The Prodigal Son is the third of Britten’s three Church Parables and was inspired by Rembrandt’s painting The Return of the Prodigal which Britten had seen two years earlier on a trip to Leningrad. Completed in 1968, and like its two predecessors, set to a libretto by William Plomer.  The style presentation is consistent with the conventions established in Curlew River and The Burning Fiery Furnace, but the work marks a significant advance on its predecessors. New colours are provided by the mellow tones of the alto flute, primarily associated with the pastoral tranquility of the father’s home and by the small trumpet in D which accompanies the Tempter’s promises of excitement. The theme of an errant adolescent returning home the wiser from his travels is familiar from Albert Herring and it is perhaps significant that The Prodigal Son is the most traditionally ‘operatic’ of the three Parables..

The first performance took place on 10 June 1968 in Orford Church, Suffolk.  The original cast included Peter Pears as the Tempter, Robert Tear as the Younger Son, John Shirley-Quirk as the Father, and Bryan Drake as the Elder Son.  Colin Graham was the stage director and set designer.  Intermezzo will be modeling its production after Mr. Graham's original staging and dedicating the performance to his memory.

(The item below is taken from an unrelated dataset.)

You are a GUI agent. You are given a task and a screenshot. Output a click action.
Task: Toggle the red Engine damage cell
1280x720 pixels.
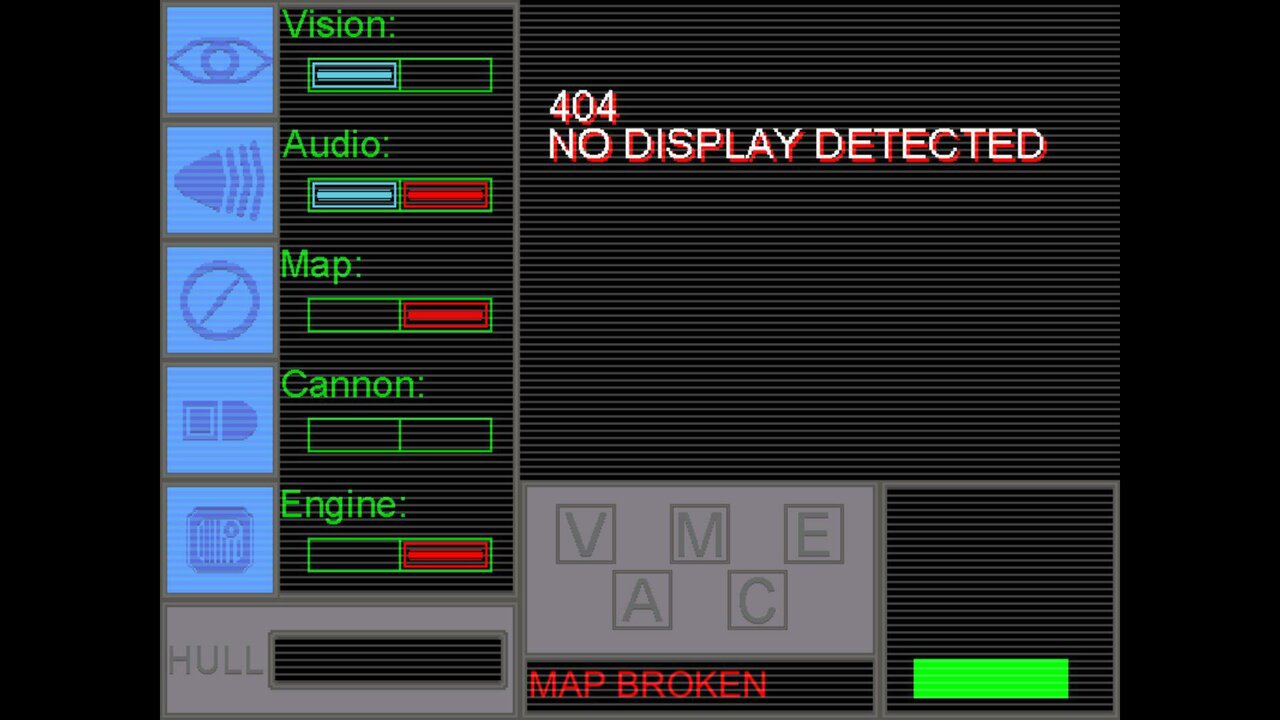pos(446,555)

The story mirrors that of the Lost Son found in Luke 15:11-32.  Jesus tells the story of a man who has two sons. The younger demands his share of his inheritance while his father is still living, and goes off to a distant country where he wastes his substance with riotous living, and eventually has to take work as a swine herder. There he comes to his senses, and determines to return home and throw himself on his father's mercy. But when he returns home, his father greets him with open arms.  The father orders the "fatted calf" to be killed to celebrate his return. The older brother becomes jealous at the favored treatment of his faithless brother and upset at the lack of reward for his own faithfulness. But the father responds: "Son, thou art ever with me, and all that I have is thine. It was meet that we should make merry, and be glad: for this thy brother was dead, and is alive again; and was lost, and is found."

This work is rarely performed and has not been seen in the Boston area in nearly thirty years.  Intermezzo is very pleased to have underwriting support from the Britten Estate to mount this production.